# [Problem to solve]
Please recast the part of the rows that opens with the line containing "Click the Save As" and closes at the end of the rows as a JSON list of strings, one string per line, with blank lines omitted.

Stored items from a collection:
--*--
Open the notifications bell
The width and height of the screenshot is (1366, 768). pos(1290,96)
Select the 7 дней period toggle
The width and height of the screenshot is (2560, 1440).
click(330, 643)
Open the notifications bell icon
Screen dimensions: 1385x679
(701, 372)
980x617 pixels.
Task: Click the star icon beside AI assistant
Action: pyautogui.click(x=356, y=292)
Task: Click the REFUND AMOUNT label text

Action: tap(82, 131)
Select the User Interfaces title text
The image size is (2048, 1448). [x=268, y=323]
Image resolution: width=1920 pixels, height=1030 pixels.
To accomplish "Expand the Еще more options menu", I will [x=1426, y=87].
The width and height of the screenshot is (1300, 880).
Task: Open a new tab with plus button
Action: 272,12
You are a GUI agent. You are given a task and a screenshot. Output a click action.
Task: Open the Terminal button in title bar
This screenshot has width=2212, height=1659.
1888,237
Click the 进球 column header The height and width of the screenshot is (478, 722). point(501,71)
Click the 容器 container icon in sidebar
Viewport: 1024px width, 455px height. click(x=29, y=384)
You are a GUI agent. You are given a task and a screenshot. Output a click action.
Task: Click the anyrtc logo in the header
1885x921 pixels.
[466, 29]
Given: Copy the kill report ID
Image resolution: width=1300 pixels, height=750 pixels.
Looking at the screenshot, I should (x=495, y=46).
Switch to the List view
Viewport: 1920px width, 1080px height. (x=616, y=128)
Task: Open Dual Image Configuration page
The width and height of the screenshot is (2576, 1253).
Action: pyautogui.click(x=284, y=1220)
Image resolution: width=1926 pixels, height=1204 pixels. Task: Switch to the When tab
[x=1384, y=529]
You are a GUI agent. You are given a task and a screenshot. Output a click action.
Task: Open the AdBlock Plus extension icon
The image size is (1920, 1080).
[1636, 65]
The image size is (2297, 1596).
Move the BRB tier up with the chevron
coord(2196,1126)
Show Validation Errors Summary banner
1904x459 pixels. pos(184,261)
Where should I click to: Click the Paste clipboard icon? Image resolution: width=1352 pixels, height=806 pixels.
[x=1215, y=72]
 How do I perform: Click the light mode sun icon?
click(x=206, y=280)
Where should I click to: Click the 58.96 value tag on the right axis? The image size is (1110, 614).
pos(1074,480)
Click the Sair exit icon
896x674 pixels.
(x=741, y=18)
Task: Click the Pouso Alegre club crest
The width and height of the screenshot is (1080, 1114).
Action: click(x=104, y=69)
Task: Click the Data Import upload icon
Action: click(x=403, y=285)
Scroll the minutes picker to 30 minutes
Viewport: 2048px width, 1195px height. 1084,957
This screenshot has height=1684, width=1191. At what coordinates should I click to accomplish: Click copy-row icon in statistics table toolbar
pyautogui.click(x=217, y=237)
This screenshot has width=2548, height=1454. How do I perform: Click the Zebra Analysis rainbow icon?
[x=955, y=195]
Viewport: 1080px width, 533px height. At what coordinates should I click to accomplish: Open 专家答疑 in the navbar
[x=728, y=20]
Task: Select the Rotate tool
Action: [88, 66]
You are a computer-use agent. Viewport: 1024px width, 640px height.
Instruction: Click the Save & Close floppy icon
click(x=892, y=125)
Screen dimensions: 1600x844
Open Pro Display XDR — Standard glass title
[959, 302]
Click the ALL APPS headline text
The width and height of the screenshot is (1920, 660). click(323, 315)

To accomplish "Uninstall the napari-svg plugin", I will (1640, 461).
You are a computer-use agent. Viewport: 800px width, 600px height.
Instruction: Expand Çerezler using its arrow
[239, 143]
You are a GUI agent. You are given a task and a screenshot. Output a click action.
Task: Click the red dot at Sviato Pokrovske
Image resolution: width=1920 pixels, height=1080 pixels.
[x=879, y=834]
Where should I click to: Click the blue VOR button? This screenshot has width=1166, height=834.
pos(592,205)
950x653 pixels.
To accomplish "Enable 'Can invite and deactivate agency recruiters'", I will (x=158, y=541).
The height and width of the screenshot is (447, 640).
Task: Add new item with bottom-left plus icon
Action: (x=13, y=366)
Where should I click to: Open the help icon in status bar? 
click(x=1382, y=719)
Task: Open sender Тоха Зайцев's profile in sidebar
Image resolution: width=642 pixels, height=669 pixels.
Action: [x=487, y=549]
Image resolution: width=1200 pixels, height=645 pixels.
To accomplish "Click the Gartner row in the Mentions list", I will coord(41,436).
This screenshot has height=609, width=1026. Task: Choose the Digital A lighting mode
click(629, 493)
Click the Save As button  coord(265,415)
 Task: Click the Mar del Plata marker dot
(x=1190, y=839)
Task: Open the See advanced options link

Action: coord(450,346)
--*--
# [Result]
[
  "Click the Save As button  coord(265,415)",
  " Task: Click the Mar del Plata marker dot",
  "(x=1190, y=839)",
  "Task: Open the See advanced options link",
  "Action: coord(450,346)"
]